**読解用抜粋:**
———
人の感性とデジタルのバランスで商品やサービスの変革へ ―― 三井農林 佐伯光則社長デジタル変革の旗手たち(1/2 ページ)

1909年の創業以来、「自然の恵み・伝統と先進技術の融合により、世界に笑顔を届けます」というミッションに基づき、紅茶や緑茶を中心にした飲料、および飲料原料の製造、販売を事業として展開してきた三井農林。100年以上の歴史を持つ同社が、いかにデジタルを活用して変革を進めているのか。ITmediaエグゼクティブのエグゼクティブプロデューサーである浅井英二が話を聞いた。

» 2022年07月19日 07時02分 公開
三井農林 代表取締役社長 佐伯光則氏

 1927年の発売以来、「舶来の高級品」「ハイカラな飲み物」として、庶民には手の届かない贅沢品だった紅茶を、より多くの人に、より手頃な価格で提供することを目的に、日本初の国産ブランド紅茶「三井紅茶」を誕生させた三井農林。その後、ブランド名を現在の「日東紅茶」に変更し、紅茶の普及と啓発を進めるとともに、時代の変化に合わせた新しい製品を提供、現在、国内の紅茶市場において25%のトップシェアを誇っている。(※インテージSRIデータ(販売金額)/エリア:全国/業態:全業態/期間:2021年1月〜12月)

 取り組みの一環として、SNSやAIなどのデジタルテクノロジーを活用、多様化する顧客のニーズに柔軟かつ迅速に対応し、さらなる付加価値の提供と顧客満足度の向上を目指すデジタルトランスフォーメーション(DX)を推進している。三井農林のDXの取り組みについて、代表取締役社長の佐伯光則氏に話を聞いた。
———
(ピクセル座標グラウンディングデータ)

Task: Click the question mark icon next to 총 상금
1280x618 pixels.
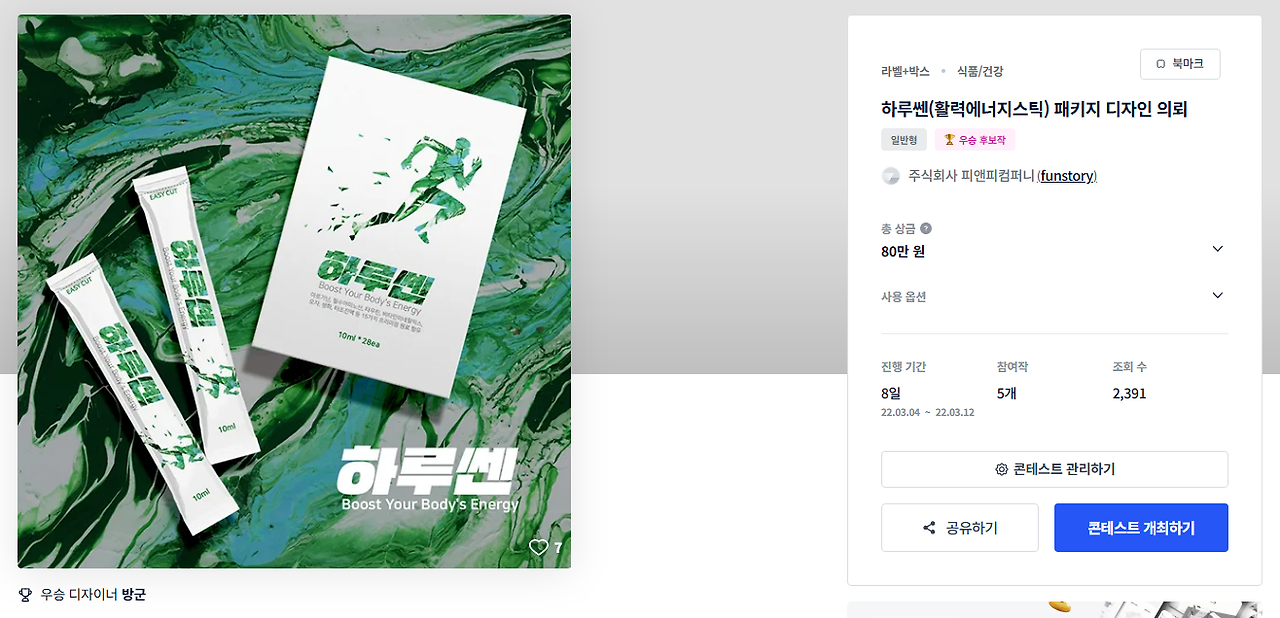Action: tap(926, 228)
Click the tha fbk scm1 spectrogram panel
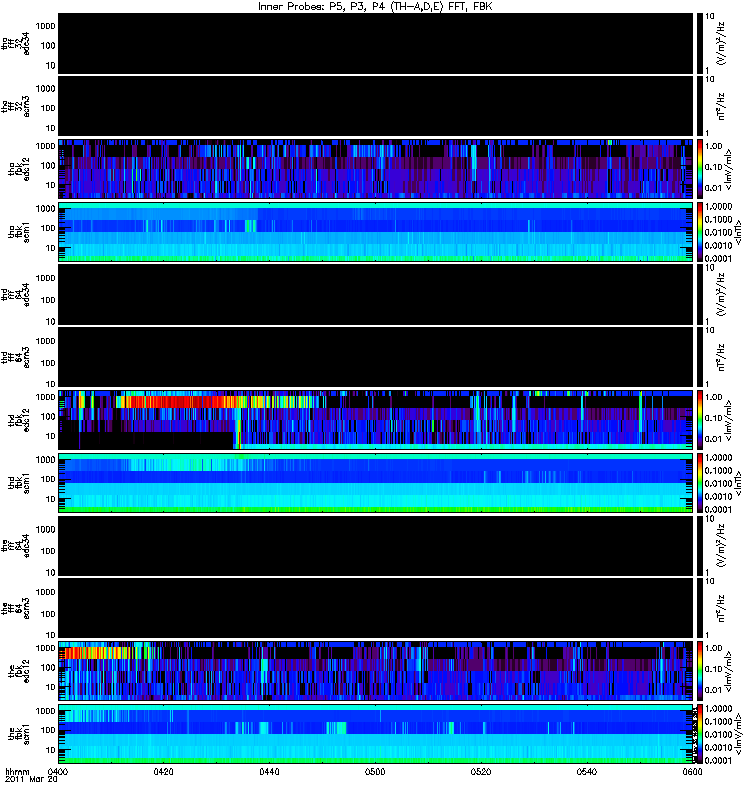The width and height of the screenshot is (750, 800). point(376,232)
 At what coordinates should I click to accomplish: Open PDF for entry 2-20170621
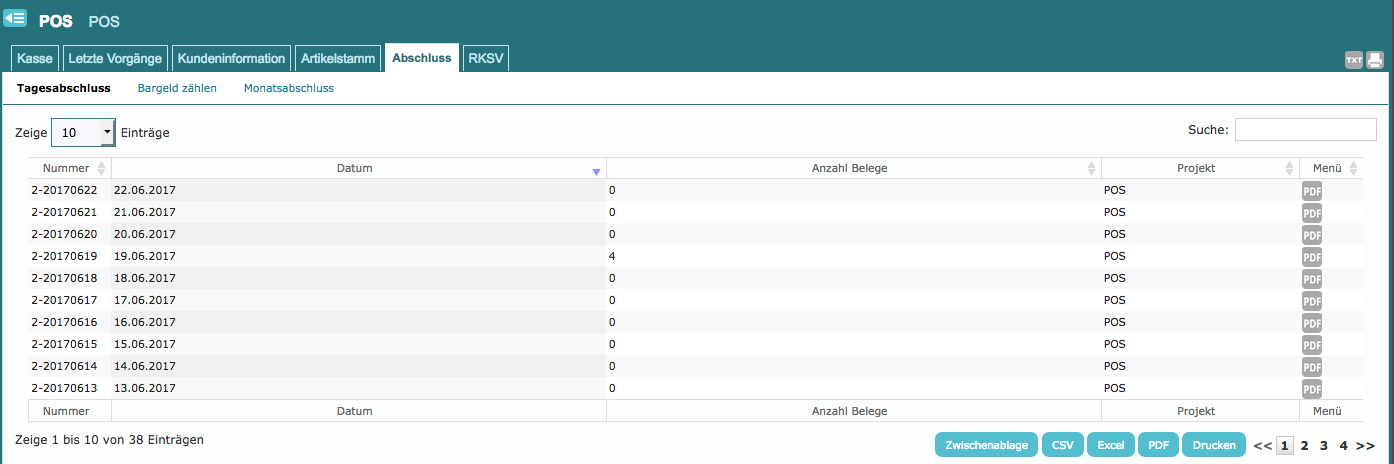[x=1311, y=212]
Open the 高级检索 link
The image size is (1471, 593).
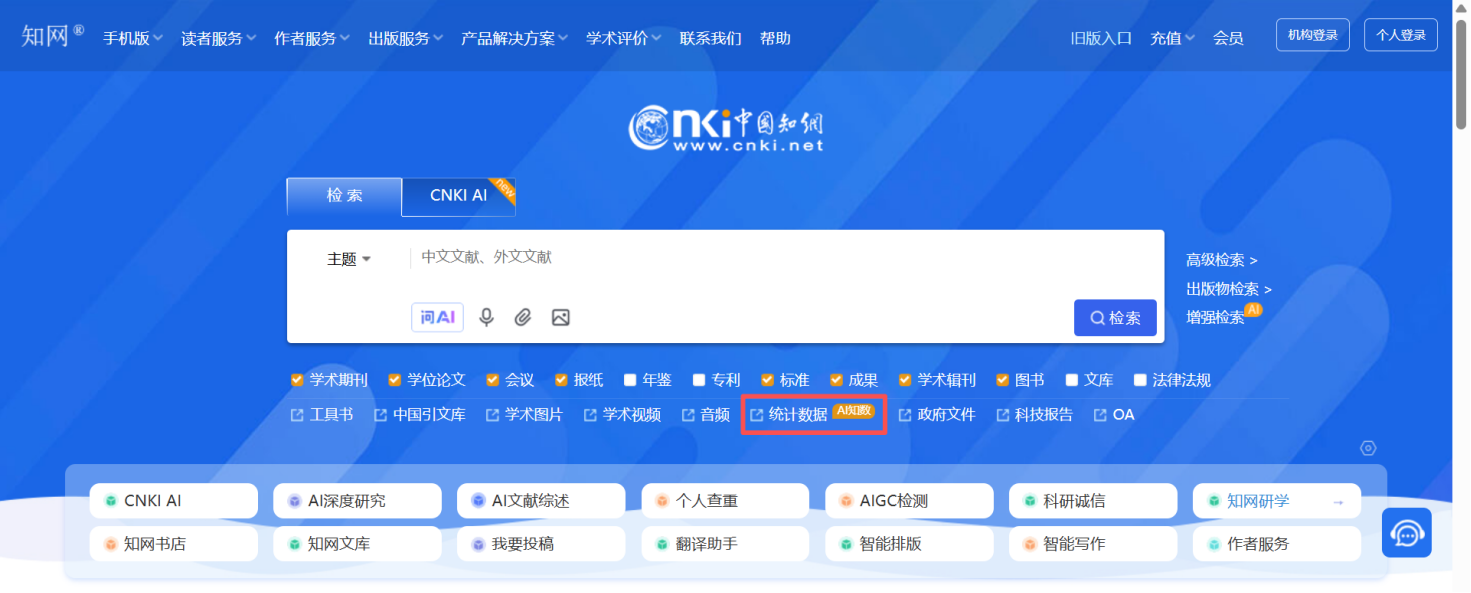1221,260

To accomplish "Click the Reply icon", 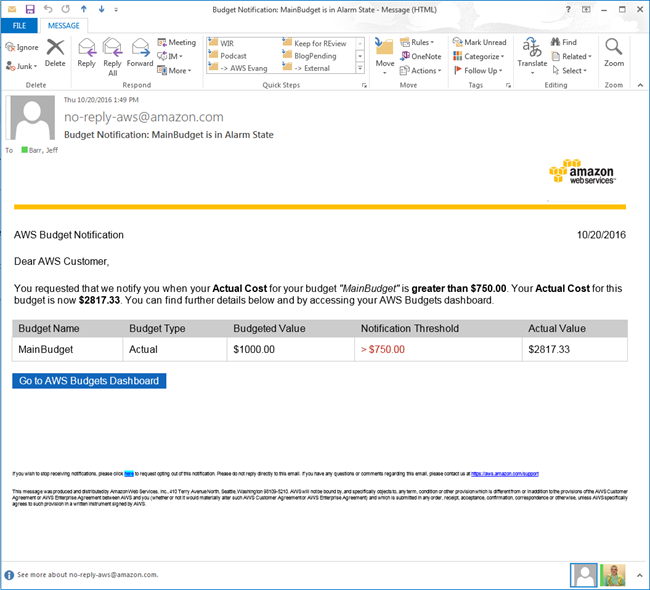I will click(86, 51).
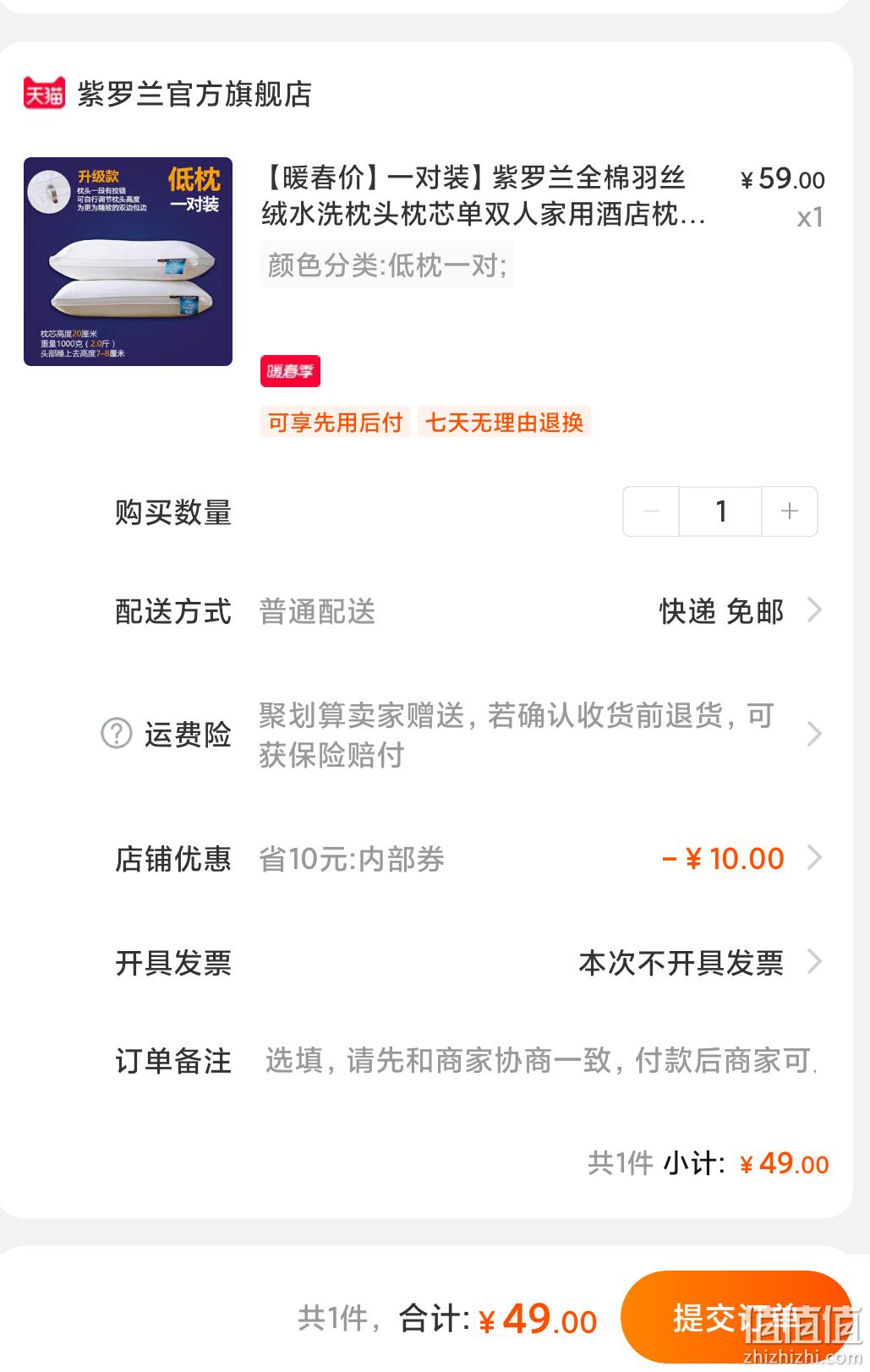Open the 紫罗兰全棉羽丝绒 product title
This screenshot has width=870, height=1372.
(484, 196)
———
**課題の指示:**
1/ 三井農林の記事では、同社が日本初の国産ブランド紅茶「三井紅茶」を誕生させた目的が述べられている。その目的を、当時の紅茶の位置づけにも触れて説明せよ。
2/ 三井農林の記事によると、同社は国内の紅茶市場でどれだけのシェアを持っているか。
3/ 三井農林の記事を、最後の文の後から書き継げ。

**解答一覧:**
1/ 当時の紅茶は「舶来の高級品」「ハイカラな飲み物」と呼ばれ、庶民には手の届かない贅沢品だった。三井農林はその紅茶を、より多くの人に、より手頃な価格で提供するために「三井紅茶」を誕生させた。

2/ 25%のトップシェアである。

3/
消費行動や価値観の多様化、デジタルでどう対応?

 現在、三井農林が直面している課題について佐伯氏は、次のように語る。「食品業界だけではありませんが、現在の最大の課題はお客さまの価値観が多様化していることです。新型コロナウイルスの感染拡大により、消費行動の変化が加速していることに加え、生活環境やライフスタイルも大きく変化し、価値観も多様化しています。世代ごとに見ても大きく異なっています」

 例えば、30代、40代では、消費行動はモノからコトにシフトしており、ワークライフバランスの充実などを重視する傾向にある。10代、20代になると、消費や所有にこだわらないといった特徴も見えてきている。多様化に向き合うためには、スピード感のある施策の実施が不可欠で、それを実現できなければ、ニーズを満たせなくなり、モノも売れなくなると佐伯氏は危機感を募らせる。

 加えてコロナ禍による需要の変化だ。三井農林の紅茶・緑茶事業には、家庭用、業務用、飲料メーカー用の大きく3つの領域がある。家庭用に関しては、在宅勤務や巣ごもりによる需要や高付加価値系の新しい商品の開発などにより、売り上げが拡大。一方、カラオケ店や居酒屋などの業務用に関しては、営業時間の短縮や外食の機会の減少、席数の間引きなどにより、消費量が減っている。同様に飲料メーカー用も、特に携帯用の500ミリのペットボトルの需要が減っている。

 佐伯氏は、コロナ禍の終息による飲食業界の回復を心待ちにする一方、日東紅茶というブランドを強くするという側面では、デジタルテクノロジーを活用する大きなチャンスだと捉えている。顧客接点となるインタフェースを容易に実現することができ、ビジネス変革が期待できるからだ。三井農林では、2021年〜2022年にかけて、新しい体験型ECサイト「nittoh.1909」、日東紅茶ブランドをバーチャル体験できる公式オンラインショップ「日東紅茶TeaMart」、業務用チャネル「TEA BREAK」などを矢継ぎ早に展開、また、SNSも活用し始めている。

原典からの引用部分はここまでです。